If S is set too high, long-running jobs could starve; too low, and interactive jobs may not get a proper share of the CPU. Such values in systems are called voo-doo constants, because they seemed to require some form of black magic to set them correctly. In the modern world, its right value is set by increasingly by automatic methods based on machine learning.

We now have one more problem to solve: how to prevent gaming of our scheduler. The solution here is to perform better accounting of CPU time at each level of the MLFQ: once a job uses up its time allotment at a given level (regardless of how many times it has given up the CPU), its priority is reduced.

A few other issues arise with MIFQ scheduling: how many queues should there be? How big should the time slice be per queue? The allotment?
In practice, most MLFQ variants allow for varying time-slice length across different queues. The high-priority queues are usually given short time slices and the low-priority queues are given longer time slices in contrast.

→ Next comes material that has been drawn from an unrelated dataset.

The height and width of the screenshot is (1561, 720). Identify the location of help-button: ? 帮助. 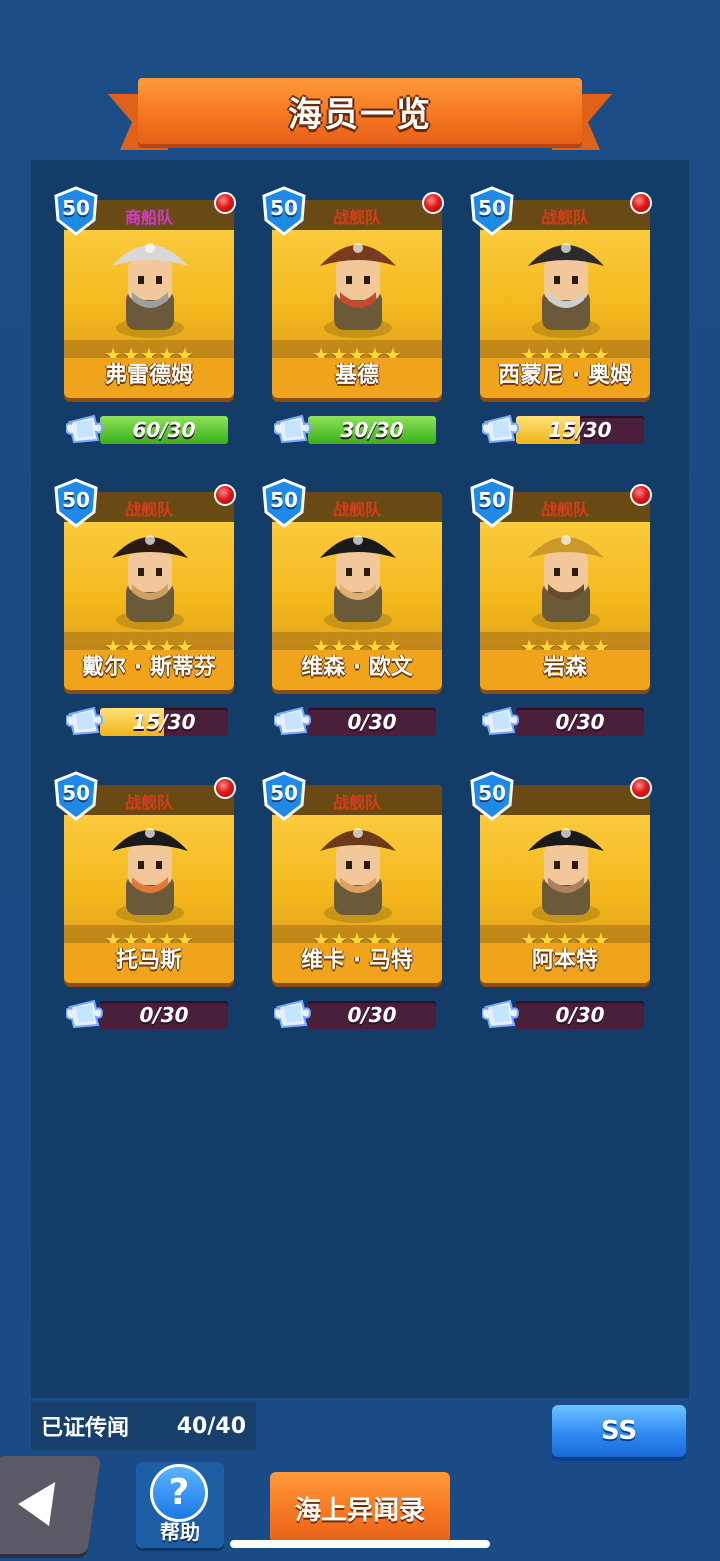
(180, 1505). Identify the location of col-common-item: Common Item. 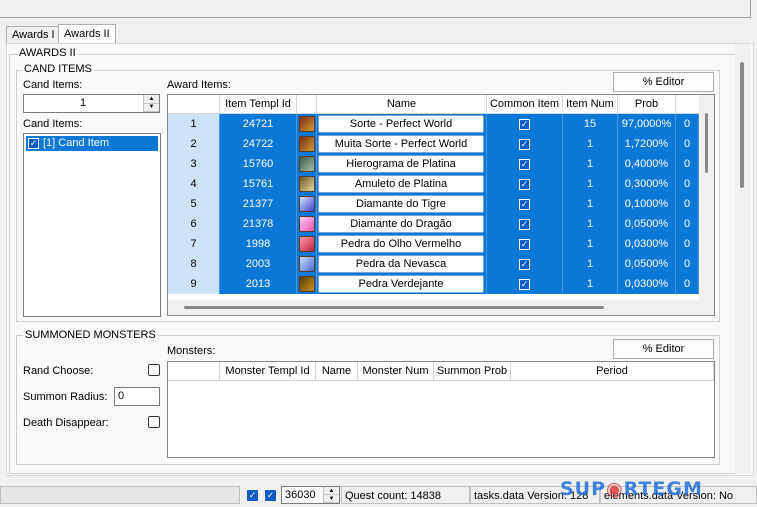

Most OSs which implement MLFQ scheduling allow the system administrators to configure properties of MLFQ. The Solaris MLFQ implementation provides a set of tables that determine exactly how the priority of a process is altered throughout its lifetime.

Others adjust priorities using mathematical formulate. For example, FreeBSD uses decay-usage algorithms. It calculates the current priority level of a job, basing it on how much CPU the process has used; in addition, usage is decayed over time, providing the desired priority boost in a different manner than described herein.

Some systems also allow some user advice to help set priorities; for example, by using the command-line utility nice you can increase or decrease the priority of a job.